In the Mix
Nifemi Marcus-Bello’s first US solo show is a layered reflection on family, heritage, and craft
“Growing up in Lagos in the late ’90s and early 2000s was a mixed bag of emotions,” Nigerian designer Nifemi Marcus-Bello recalls. “But in my household, one thing remained constant: the words of affirmation, imagination, and encouragement of my mother. These affirmations—known as oríkì—touch on my lineage, what I am, and what I will become.”
Oríkì are personalized, spoken poems of praise common among Yoruba speakers in West Africa, often delivered by mother to child. The voice of Marcus-Bello’s mother, Folake, delivering his oríkì can be heard within the designer’s first US solo show, on view now at Los Angeles gallery Marta. Her spoken words are played above a background of abstracted musical elements; together they make up a soundscape that complements a new series of handcrafted, sculptural bronze benches the designer created in collaboration with artisans in Benin City.

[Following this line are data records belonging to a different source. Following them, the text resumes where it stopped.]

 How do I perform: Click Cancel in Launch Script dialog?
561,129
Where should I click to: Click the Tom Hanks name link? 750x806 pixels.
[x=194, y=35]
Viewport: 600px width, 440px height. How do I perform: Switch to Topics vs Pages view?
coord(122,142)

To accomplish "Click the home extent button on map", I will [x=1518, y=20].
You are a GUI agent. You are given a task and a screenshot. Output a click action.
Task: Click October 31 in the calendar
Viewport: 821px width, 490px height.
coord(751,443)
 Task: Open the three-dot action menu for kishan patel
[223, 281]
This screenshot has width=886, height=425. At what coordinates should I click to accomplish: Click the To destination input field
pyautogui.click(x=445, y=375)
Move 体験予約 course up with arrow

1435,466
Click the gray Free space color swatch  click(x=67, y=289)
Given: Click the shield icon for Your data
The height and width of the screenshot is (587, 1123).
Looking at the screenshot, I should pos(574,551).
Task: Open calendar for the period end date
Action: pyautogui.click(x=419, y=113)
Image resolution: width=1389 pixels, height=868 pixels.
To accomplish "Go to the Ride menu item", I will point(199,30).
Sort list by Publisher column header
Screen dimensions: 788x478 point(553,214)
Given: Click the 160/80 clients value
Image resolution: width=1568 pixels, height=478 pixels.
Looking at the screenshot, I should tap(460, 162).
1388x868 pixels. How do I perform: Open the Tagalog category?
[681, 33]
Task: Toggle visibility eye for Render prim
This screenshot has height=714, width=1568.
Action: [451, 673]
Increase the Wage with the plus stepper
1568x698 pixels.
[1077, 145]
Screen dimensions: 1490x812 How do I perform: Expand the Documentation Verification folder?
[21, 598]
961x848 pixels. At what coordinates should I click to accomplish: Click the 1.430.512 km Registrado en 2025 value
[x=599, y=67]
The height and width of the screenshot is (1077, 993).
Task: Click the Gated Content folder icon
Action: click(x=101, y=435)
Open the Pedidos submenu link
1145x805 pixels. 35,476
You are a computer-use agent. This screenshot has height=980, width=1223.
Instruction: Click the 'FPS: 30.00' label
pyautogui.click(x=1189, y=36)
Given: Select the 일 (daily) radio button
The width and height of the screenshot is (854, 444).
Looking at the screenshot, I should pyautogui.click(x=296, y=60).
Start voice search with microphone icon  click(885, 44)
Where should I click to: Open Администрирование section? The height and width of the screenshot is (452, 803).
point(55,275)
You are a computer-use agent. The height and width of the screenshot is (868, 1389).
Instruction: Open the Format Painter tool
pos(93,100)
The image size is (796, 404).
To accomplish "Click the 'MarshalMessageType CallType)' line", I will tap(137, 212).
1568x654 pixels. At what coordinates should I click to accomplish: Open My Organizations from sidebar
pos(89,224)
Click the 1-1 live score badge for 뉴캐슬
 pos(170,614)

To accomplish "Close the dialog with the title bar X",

Entitled Oríkì (Act I): Friction Ridge, the exhibition is the first in a planned series of “acts” investigating identity, materiality, and craft production, presented by Echo Park based gallery Marta—which, for this special occasion, has opened a temporary satellite location in a light-drenched space in Culver City.
The new works are marked by the unique imprints of both the designer and the artisans who made them—the surface pattern is the result of the collective, physical acts of the makers manually pressing into the mold. The title, Friction Ridge, refers to the skin of the same name—the ridges and valleys present on the skin along the lengths of the fingers and the palmar surfaces on the hand (“the skin we often use to create motor-skills-driven craft works,” Marta cofounder Benjamin Critton explains), which are as unique as (and including) our fingerprints—making them perfect symbols of identity and, when combined in multiples, collaboration.
The benches were produced using the same techniques once used to create royal portraiture in the Benin Kingdom, much of which was looted during the 19th century. Prompted, in part, by the recent repatriation of a number of Benin bronzes from European institutions, Marcus-Bello found himself inspired to craft contemporary forms using the same rich, historic process.
Marcus-Bello tells us his aim was “to create objects that are not only designed to be used, but spark an emotional connectivity.” He wished to collaborate “with Benin Bronze casters, well known and admired for their lost waxing technique, to create a piece to act as a dialogue between the maker, designer, and community.”
Further, according to the gallery, Marcus-Bello cites among his inspirations “a tradition of the Surma people of Ethiopia, who paint themselves and one another using the repetitive imprints of their finger pads—an artistic expression as well as one of camaraderie.”
Over the past few years, the Lagos-based, rising star has made a splash on the international design scene, thanks to a practice rooted in empathy and ethnographic approaches that consistently celebrate his West African heritage. Marcus-Bello’s recent honors include the 2022 Hublot LVMH Design Prize; the 2021 “Life-Enhancer of the Year” Wallpaper* Design Award for his “For the Community by the Community” portable handwashing station; and the 2022 acquisition of his LM Stool by the London Design Museum. Marcus-Bello’s ongoing research project, “Africa: A Designer’s Utopia”—funded by a grant from The Graham Foundation—investigates anonymously designed, quotidian objects on the continent.
Gallerists Benjamin Critton and Heidi Korsavong, who launched Marta in 2019, note: “We love Nifemi’s works for a number of reasons, but part of our general admiration for them is the ostensible site-specificity of their creation…Nifemi’s output frequently celebrates local communities of craftspeople or fabricators, and often seeks to highlight and recontextualize regional craft techniques in Nigeria and neighboring countries in West Africa.” They’re also particularly excited by the concept behind the new “Acts” series, as these “will be a part of his practice that runs parallel to traditional commissioned projects and will provide an outlet for un-briefed, personal works that are presented as unique pieces or small editions.”
Asked about plans for the next installment, they tell us: “The as-yet-untitled Act II of the series will likely take place in London in 2024 and speak to the extraction of natural resources from Africa for use in European markets. This focus on excavation, removal, and quarrying will act both as a metaphor—an ‘unearthing,’ in the archaeological and anthropological sense—and also as a means of material research.”
For now, there’s plenty to consider—and enjoy—in Marcus-Bello’s beautiful presentation in this sun-filled corner in Culver City. “I added [the oríkì],” Marcus-Bello says, “as a way to bring comfort not only to me but to extend the comfort to visitors coming to the show.” As his mother’s oríkì plays on a loop—approximately four and a half minutes of Folake’s hopes and praise for her son, followed by a silence of the same duration (“almost like Nifemi’s listening time,” Korsavong observes)—and the light through the windows dances on the makers’ polished thumbprints, visitors are gifted space to reflect on the beauty of a parents’ wishes for her child—and an artist’s own poetic offerings, audible and tactile, to craft, family, and community.